UML is een visuele taal dat processen, software en systemen visualiseert.

2. Waar bestaat UML uit?

UML bestaat uit diagrammen en notaties.

3. Waar komt UML vandaan?

UML is ontworpen door Grady Booch, James Rumbaugh en Ivar Jacobson in de jaren 90 en het is sinds 1997 een standaard. Zij hadden alle drie een eigen modelleer techniek ontworpen en hebben dat gebundeld tot wat nu UML is. Zij worden ook wel de Three Amigos genoemd.

4. Wat is de sterke kant van UML?

UML is uitbreidbaar.

5. Wat bedoelen ze met “UML is schaalbaar”?

UML is te gebruiken voor hele grote bedrijf en voor kleine processen.

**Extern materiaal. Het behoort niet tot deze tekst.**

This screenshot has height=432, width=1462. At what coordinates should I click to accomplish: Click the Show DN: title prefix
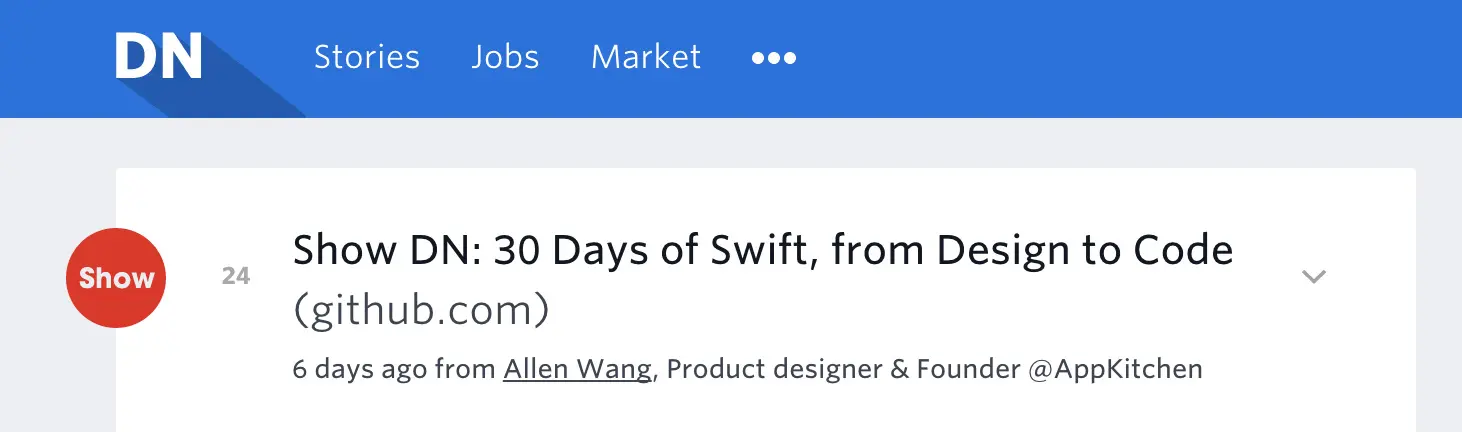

6. Waar gebruik je UML voor?

Modelleren van bedrijfsprocessen, inzicht geven in de structuur van een applicatie, beschrijven van systeemarchitectuur, vangen van systeemgedrag en modelleren van datastructuur. Maar ook voor het schetsen van ideeën, bouwen van een gedetailleerd systeem specificaties en genereren van programma code.

7. Noem de 10 soorten Diagrammen en geef van elke een korte uitleg.

  • Use Case-diagram: wat doet een systeem ten opzichte van gebruikers
  • Klassendiagram: definiëren van klassen en hun relaties
  • Objectendiagram: laat de systeemstructuur van een bepaald moment zien
  • Packagediagram
  • Toestanddiagram
  • Activiteitendiagram
  • Volgordediagram
  • Communicatiediagram
  • Componentendiagram
  • Gebruiksdiagram

8. Welke 5 Diagrammen gaan wij behandelen?

  • Use Case-diagram
  • Klassendiagram
  • Toestanddiagram
  • Activiteitendiagram
  • Volgordediagram

Vragen bij het 4+1 Model

1. Hoe heet het model waar men over spreekt in de video?

Het 4+1 Model

2. Leg uit waar het model betrekking op heeft.

Hiermee kun je zien wat de taak van verschillende UML diagrammen zijn.

3. Geef een opsomming van de verschillende views.

  • Logical View
  • Process View
  • Physical View
  • Development View
  • Use Case View

Welke diagrammen horen bij de verschillende views? Noem ze en beschrijf ze kort.

  • Logical View:
    • Klassendiagram
    • Toestanddiagram
    • Objectendiagram
    • Volgordediagram
    • Communicatiediagram
  • Process View:
    • Activiteitendiagram
  • Physical View:
    • Gebruiksdiagram
  • Development View:
    • Componentendiagram
    • Packagediagram
  • Use Case View:
    • Use Case-diagram

Vragen bij Statische vs Dynamische benadering van systeemontwikkeling

1. Wat laat een statisch model zien?

Uitleg:

Statisch modellen laten de structuurkenmerken van een systeem zien.

Wat levert het model op?

Je definieert onder andere klassenamen en attributen.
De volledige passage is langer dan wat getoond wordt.